Он наливал себе после каждого обхода, и терпкая жидкость просто вливалась в его бездонную гортань, в которой по-прежнему не было языка. Когда Недремлющий пел Славу или что-то говорил, его рот не утруждал себя артикуляцией, он просто открывался и исторгал звуки.
— Повелитель! — Обращаться в третий раз было рискованно, но проклятый истукан мог удалиться, так ни слова и не сказав. — Повелитель, твои рабы полны усердия, а воины — храбрости, но если они будут чаще видеть тебя и больше знать о твоих свершениях, их усердие и храбрость удесятерятся…
Недремлющий слушал, продолжая методично бросать горсти кашицы в проемы между зубьями кронверка, и казалось, что он вновь, в который уже раз, не слышит ее.
— …и пусть каждый пятый погибнет, зато уцелевшие будут соблюдать ритуалы с большим рвением. Здесь много людей, и среди них много лишних. Надо искоренить даже память о прежних владыках, тех, что плавали по водам в железном дворце…
Она замолкла на полуслове, ощутив на себе взгляд пришельца. Недремлющий бросил свое занятие и неподвижно смотрел на нее. Смотрел так, что у нее все похолодело внутри, особенно когда по его надбровным дугам пробежали искорки. Сейчас он сдерживал багровый огонь, который разгорался в нем вслед за гневом, страхом, болью, смятением. Казалось, еще несколько мгновений, и по Вальпо прокатится еще одна волна разрушений, а от нее, Тессы-Заступницы, императрицы Сиара, не останется и мокрого места…
— Повелитель! Ты слишком велик! Здесь нет ничего такого, что было бы достойно твоего гнева. — Главное — не сорваться на крик, главное — не напугать всемогущего собеседника. Вспышка гнева должна либо погаснуть, либо…
— Мое величие ничтожно перед величием Родонагрона-бессмертного. — Он отвернулся о Тессы и поклонился стоящей рядом статуе владыки.
— Твое величие здесь равно его величию там! — Эти слова были страшной крамолой, но Тесса решилась… Это были те самые слова, желанные и страшные, которые Недремлющий произнес однажды во сне, точнее, они сами вырвались из его гортани. — Вот видишь! Я это сказала, а гнев владыки не настиг меня. Лишь твой гнев и твое слово имеют здесь силу, и ты здесь владыка, а не Родонагрон.

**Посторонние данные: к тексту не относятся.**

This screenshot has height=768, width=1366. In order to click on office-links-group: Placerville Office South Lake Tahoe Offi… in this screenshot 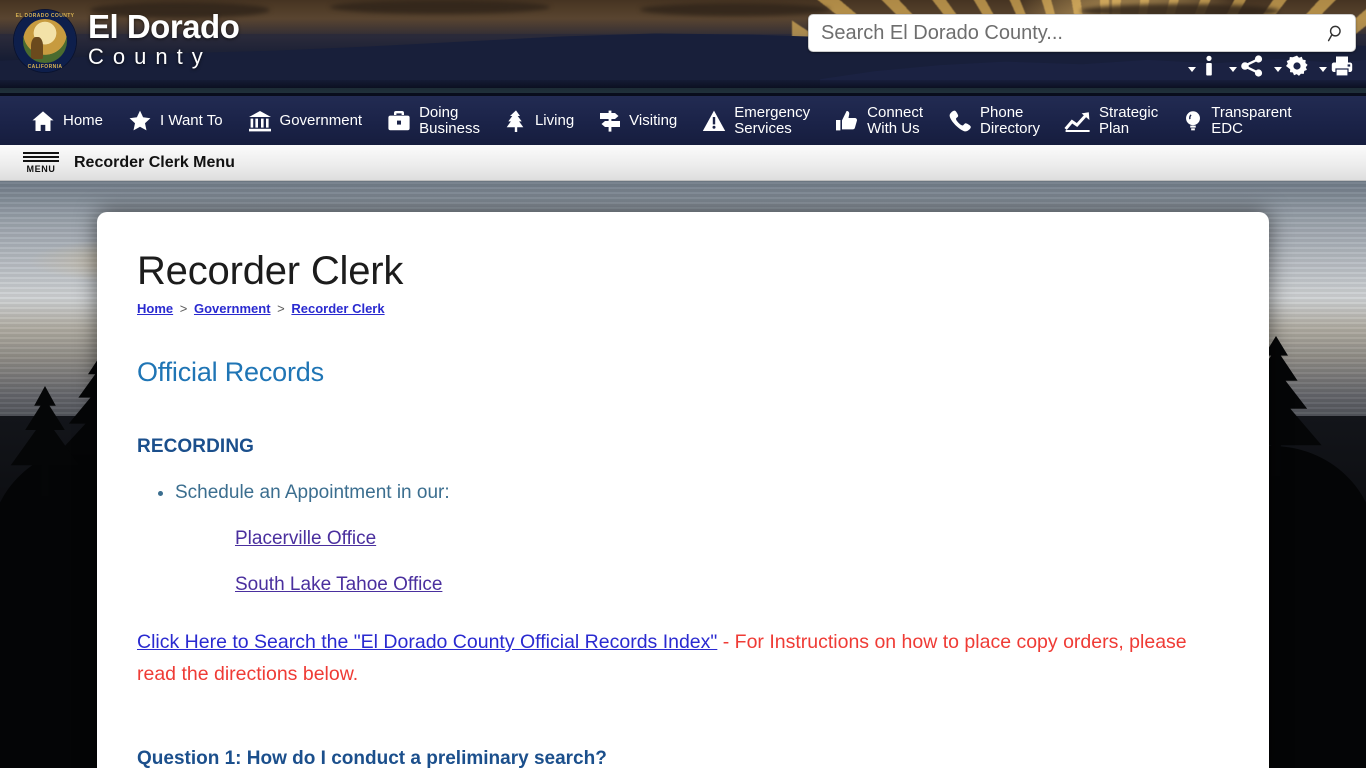, I will do `click(732, 562)`.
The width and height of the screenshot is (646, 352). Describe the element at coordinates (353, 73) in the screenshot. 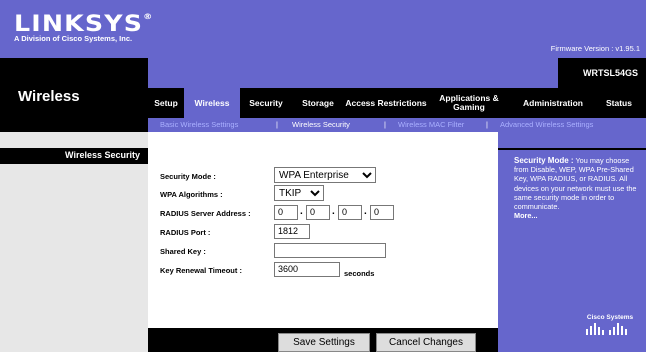

I see `model-strip` at that location.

Она смотрела на него с восторгом и почтением, она упала перед ним на колени, она ждала… Сейчас свершится! Либо он растопчет ее, либо начнет разрушать статуи владыки, воздвигать на их месте свои, а ей дарует бессмертие или хотя бы продлит жизнь настолько, что ей хватит. И она тоже станет объектом поклонения для многих поколений сиарцев…
— Я не трону тебя, — вторгся в ее мысли трубный голос Недремлющего. — Я не трону тебя. Я подожду, когда ты сама умрешь. И если смерть твоя не будет слишком страшна, то, возможно…
Он швырнул вниз последнюю горсть манны и исчез, скорее всего, переместившись в трапезную, где с утра благоухал на подносе поросенок, запеченный с черносливом, маринованные устрицы, тазик салата «Император» и еще несколько десятков самых изысканных блюд…
Только оставшись в одиночестве, Тесса осознала, что минуту назад была на волосок от смерти. «И приняла она смерть от руки бессмертного!» Красиво, но не прельщает. Что ж, ей дано время, а значит, можно будет сделать еще попытку, и возможно, не одну…
Она неторопливо поднялась по широкой лестнице на каменное возвышение, где стояло кресло, ее кресло, доставленное сюда из зала Директории, села в него, распахнув разрез своего платья и скинув перламутровую туфельку с левой ноги. Отсюда открывался вид на город, где продолжалась муравьиная возня, плелись интриги и, наверняка, зрела смута. Но сейчас над столицей империи нависла ее розовая пятка, желание которой было превыше всего для всех остальных частей упругого тела императрицы.